Will a Corbyn-led government face similar subversion? The newspapers will behave badly, of course. They always do. The City will organise a run on the pound (already being hinted at). The security services, preoccupied as they are with Islamist terrorism, are unlikely to misbehave. Also, they have been comprehensively reformed since the bad old days (‘we’ve cleared out a lot of deadwood’, a Tory home secretary once whispered to me). The Americans — especially under present management — are a law unto themselves, but my guess is they wouldn’t interfere, at least not without encouragement from this side of the Atlantic.

No, a Corbyn government’s problems are likely to come from within its own ranks. Although he would no doubt enjoy a short honeymoon, it wouldn’t be long before his many enemies in the parliamentary party began to flex their muscles.

You have to hand it to Corbyn, though. He has had a good campaign. He comes over well in television interviews, calmly rebutting everything thrown at him, never engaging in personal abuse despite considerable provocation. In contrast to Theresa May, he looks as though he’s enjoying himself, attracting considerable crowds on his progress around the country, while she only appears comfortable with invited audiences. And the Labour manifesto, far from being a suicide note, appears to have wider support than anyone anticipated.

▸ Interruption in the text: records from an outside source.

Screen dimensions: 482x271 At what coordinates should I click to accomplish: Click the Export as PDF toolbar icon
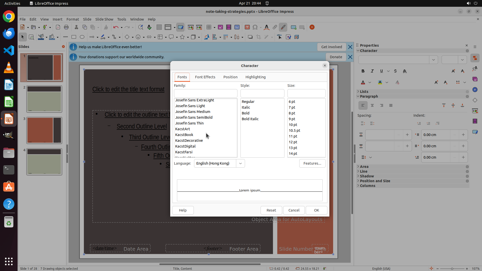click(58, 27)
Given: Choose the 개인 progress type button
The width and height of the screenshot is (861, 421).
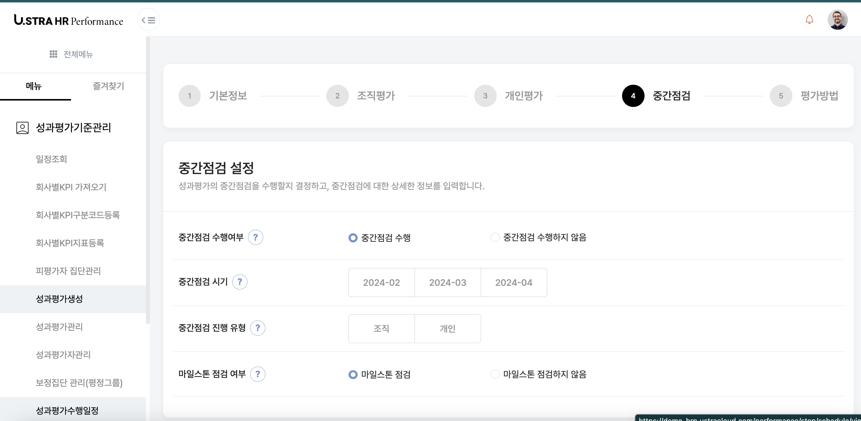Looking at the screenshot, I should pos(447,329).
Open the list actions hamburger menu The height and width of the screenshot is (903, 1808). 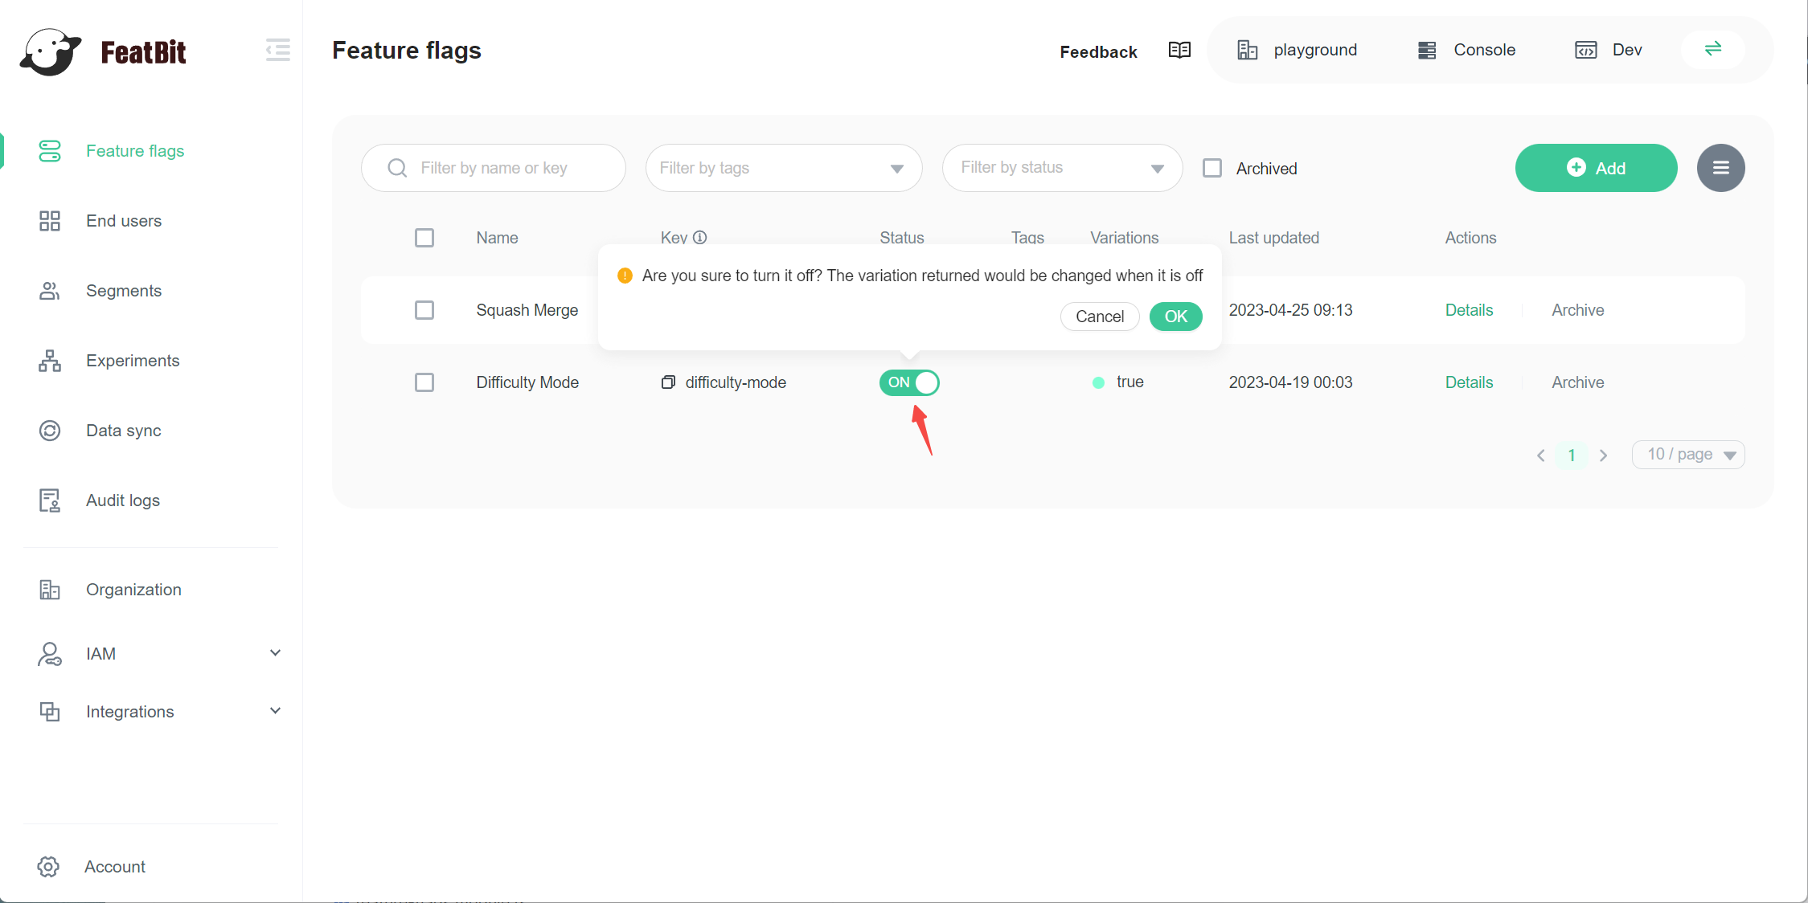coord(1720,168)
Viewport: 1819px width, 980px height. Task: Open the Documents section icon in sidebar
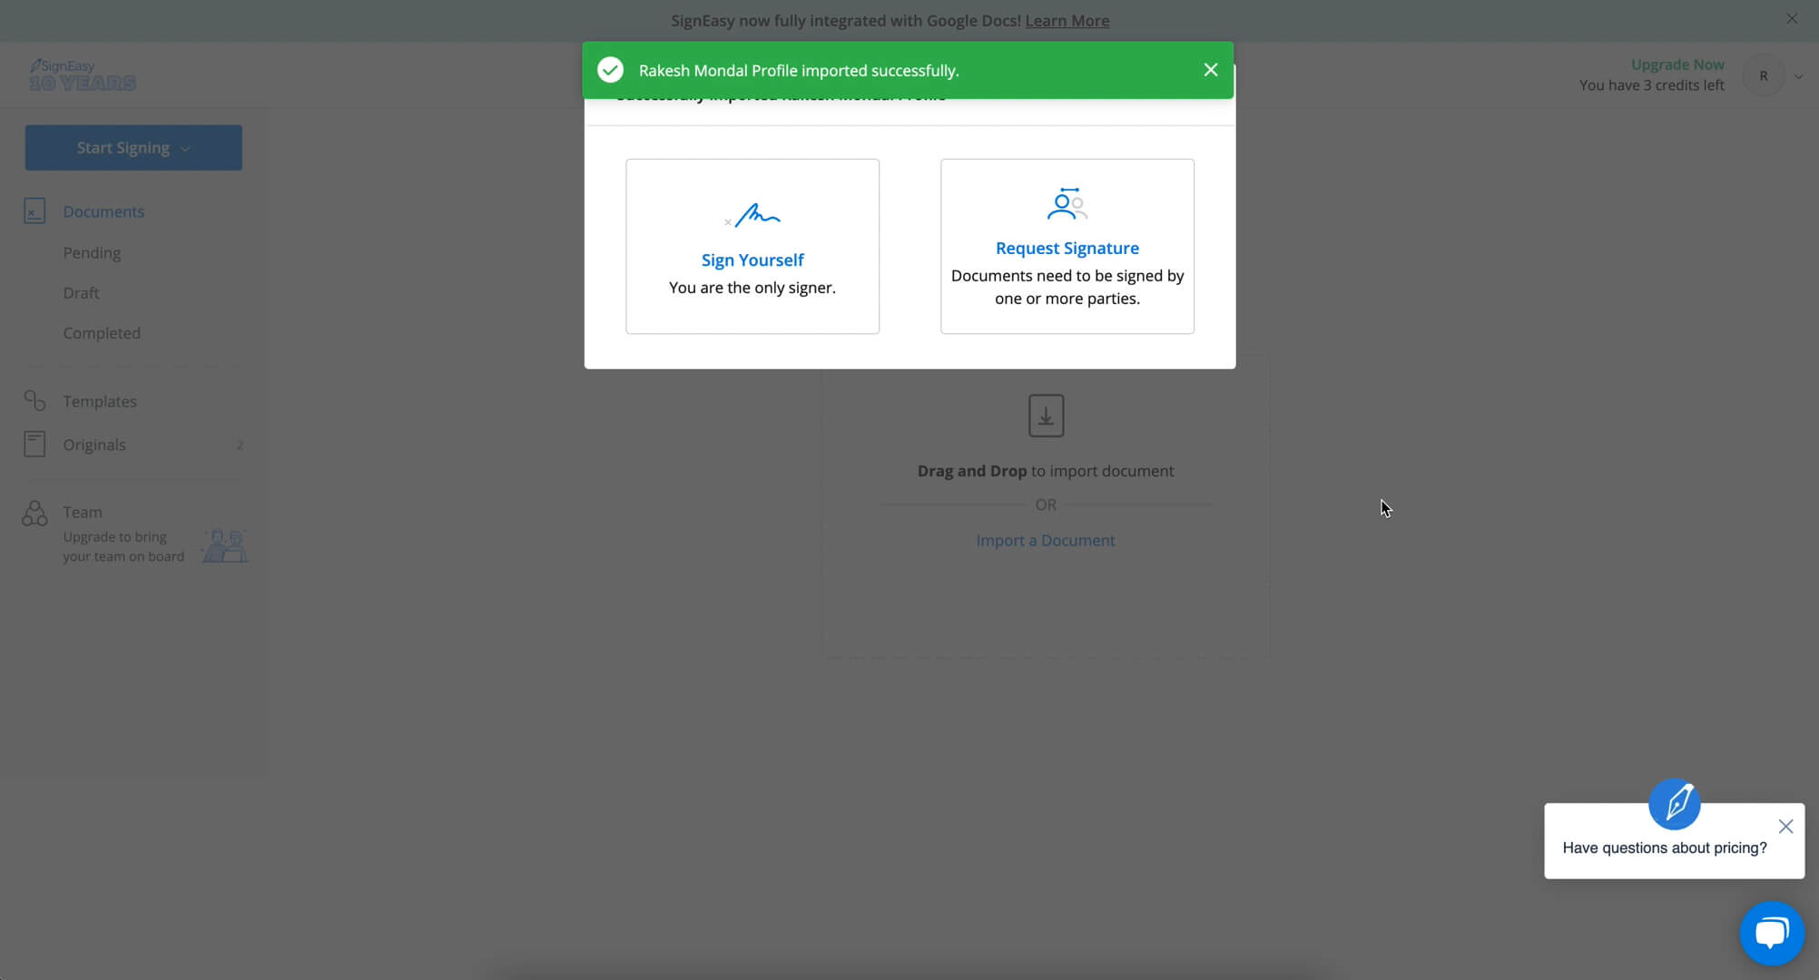coord(34,211)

On a personal note, I can’t claim to know Jeremy Corbyn well, but I have been acquainted with him for 30 years. Whether one agrees with him or not, he is a thoroughly decent human being who has led a life consistent with his principles and that, I suspect, is one of his attractions. He’s authentic, which counts for something in this age of spin. That — plus the fact that, unlike his most vocal critics, he was right about Iraq.

We should not get carried away, however. The gap between the two main parties is still considerable and much could change in the next two weeks, but the possibility of a Corbyn-led government, laughable only two weeks ago, cannot be entirely ruled out. A delicious fantasy. Enjoy it while it lasts.

Chris Mullin is the author of three volumes of diaries, as well as A Very British Coup, his 1982 novel about a hard-left politician winning a surprise election victory.